Check out for info about the technique and a great tool to do exactly what I wanted.

Joel Marchesoni

You may also want to check out the Console² addon for Firefox. It will show errors in CSS, chrome, Javascript, and a few others all in the same window. That way you don’t have to switch between FIrebug and the DOM inspector if you’re editing both styles.


Awesome sauce. Will definitely be utilising this for those annoying banner ads and such. Cheers and can’t wait for tomorrow’s article!

Steve Avery

Great article Jon. I can see us fellow designers/developers experimenting more and having fun with this.

General observation. Where you mention about the background image in the CSS (Data URI), and I quote:

“It’s simply the image translated into text so that it can be embedded in the CSS, cutting down on the number of http requests.”

I appreciate that this will reduce the number of HTTP requests but surely with numerous background images on sites these days this method will greatly increase the size of the CSS file(s). As I say it’s an observation and maybe food for thought?!?!

Looking forward to tomorrows post.


Hi Jon,

Great article!

A good friend of mine is always telling me……

“You will be forever learning in this business”, how right he is, today I have learned a few things and made one interesting discovery!…STYLISH!!

how have i never heard of this great little add-on. I also particularly enjoyed the bit about reducing http requests by inserting images translated into text so that it can be embedded into css, very handy! I had never thought of that! and there are a number of ways that good use could be made of it.

Just in case its of interest to anyone, I am quite fond of the Aardvark extension which allows you to mouse over elements within a page and display their class or ID, a very usefull way to quickly find out such information without having to loose any browser space! I use it all the time, I’m sure many others do, but just incase you don’t here’s the URL:

Aardvark Extension

Oh how I love the 24ways to xmas time of the year!

Jon, it was after seeing your article on skinning Google Reader that it dawned on me. I grabbed Firefox+Firebug and wrote my own “helvetica neue”-ish Gmail theme. And then put it into Stylish. But that wasn’t enough! Because the thing is… I’ve picked up the habit of using Fluid to access my GMail, so it was only a copy/paste away before I was using Fluid with user-styles. It just worked!

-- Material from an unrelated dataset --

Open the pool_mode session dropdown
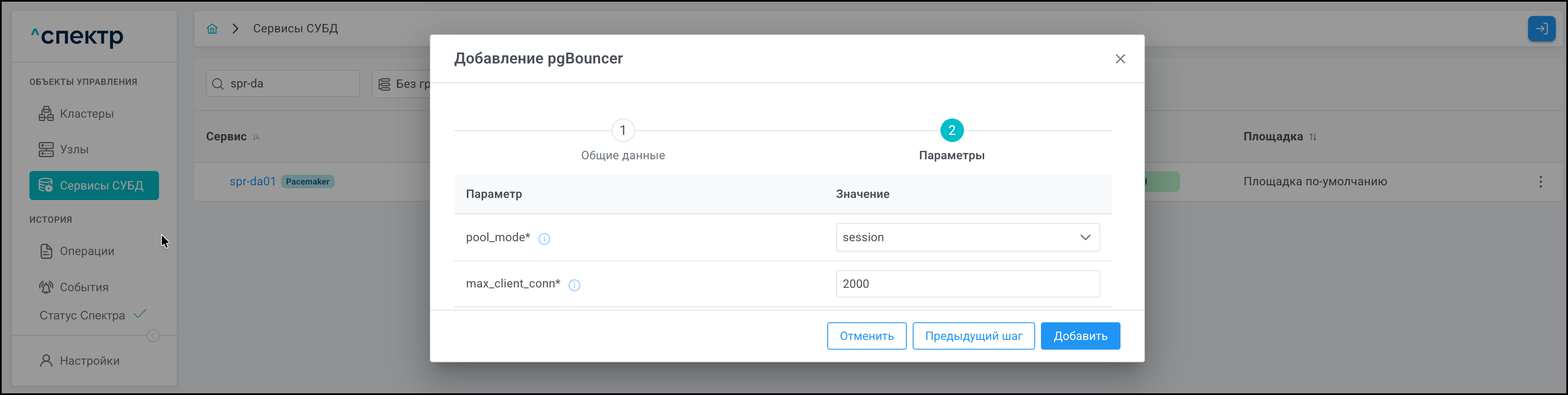Screen dimensions: 1568x395 (967, 237)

I guess what I’m saying here is that after all this is done, you can use the styles you just created on your Fluid-created-site, as it supports userstyles out of the box.

Great tips. Loved the img replacement. “Move over, Beethoven!” :D Thank you, sir.

Luke Robinson

Hi Jon,

Your readers will want to know about the Web Developer Toolbar by Chris Pederick. WDT supports adding User Style Sheets, targeting CSS selectors, and much more. Hands down, the best tool for hacking, er… reverse engineering.